-- START INPUT DATA --

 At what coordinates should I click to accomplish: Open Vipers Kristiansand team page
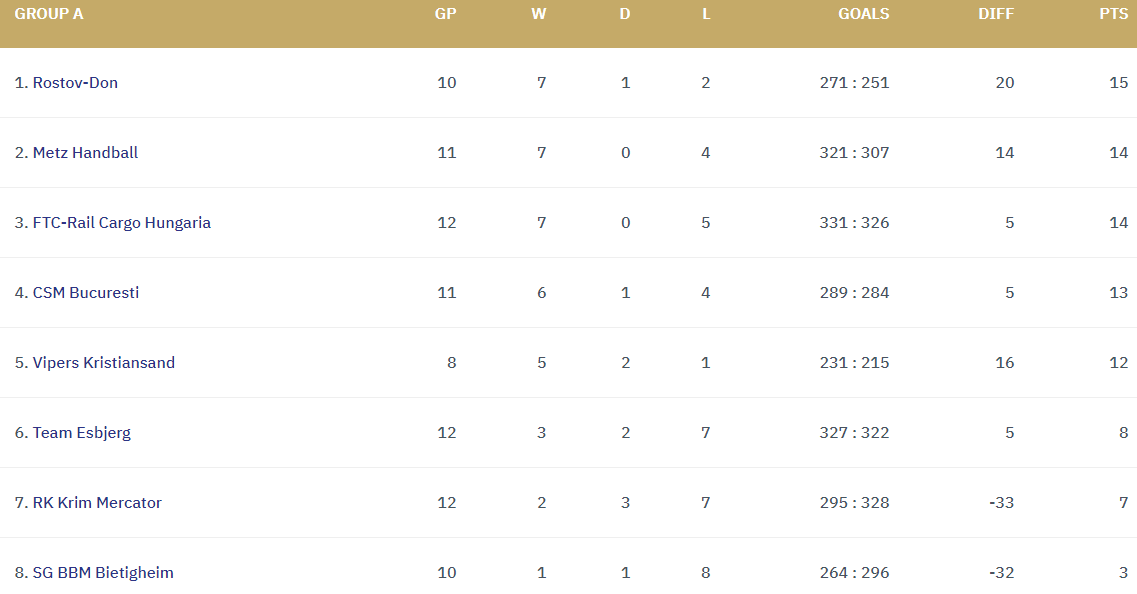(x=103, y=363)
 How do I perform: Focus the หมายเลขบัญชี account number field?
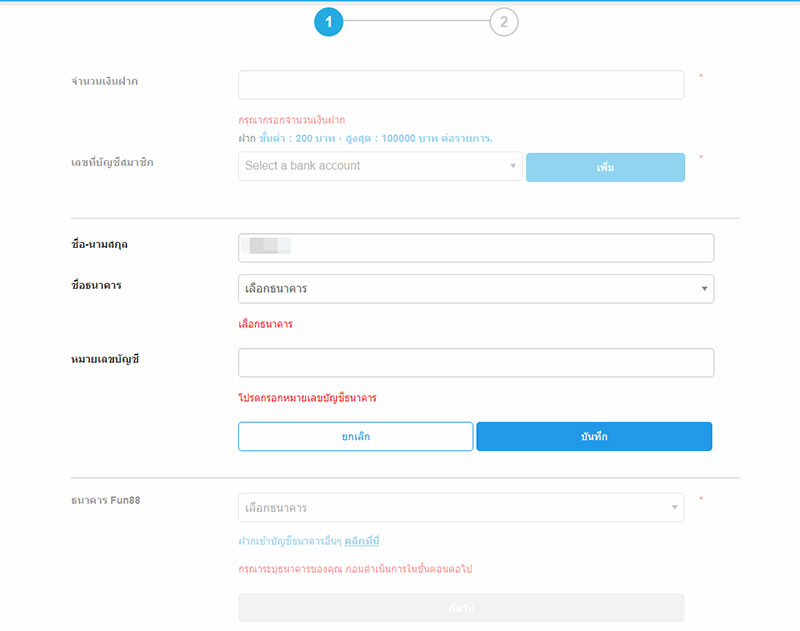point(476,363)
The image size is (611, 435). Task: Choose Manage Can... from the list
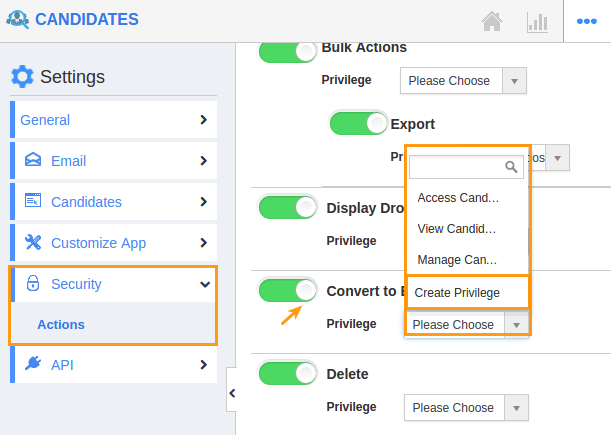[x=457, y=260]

-- END INPUT DATA --

WHAT IS NEEDED: Can you rewrite the listing with "coordinates" swapped for "screen position", keeping everything else the same and leaving out the pictures?

RESPONSE:
 At what screen position should I click to accomplish: Open Vipers Kristiansand team page
(x=103, y=363)
 How do I perform: Focus the หมายเลขบัญชี account number field?
point(476,363)
The image size is (611, 435). Task: Choose Manage Can... from the list
[x=457, y=260]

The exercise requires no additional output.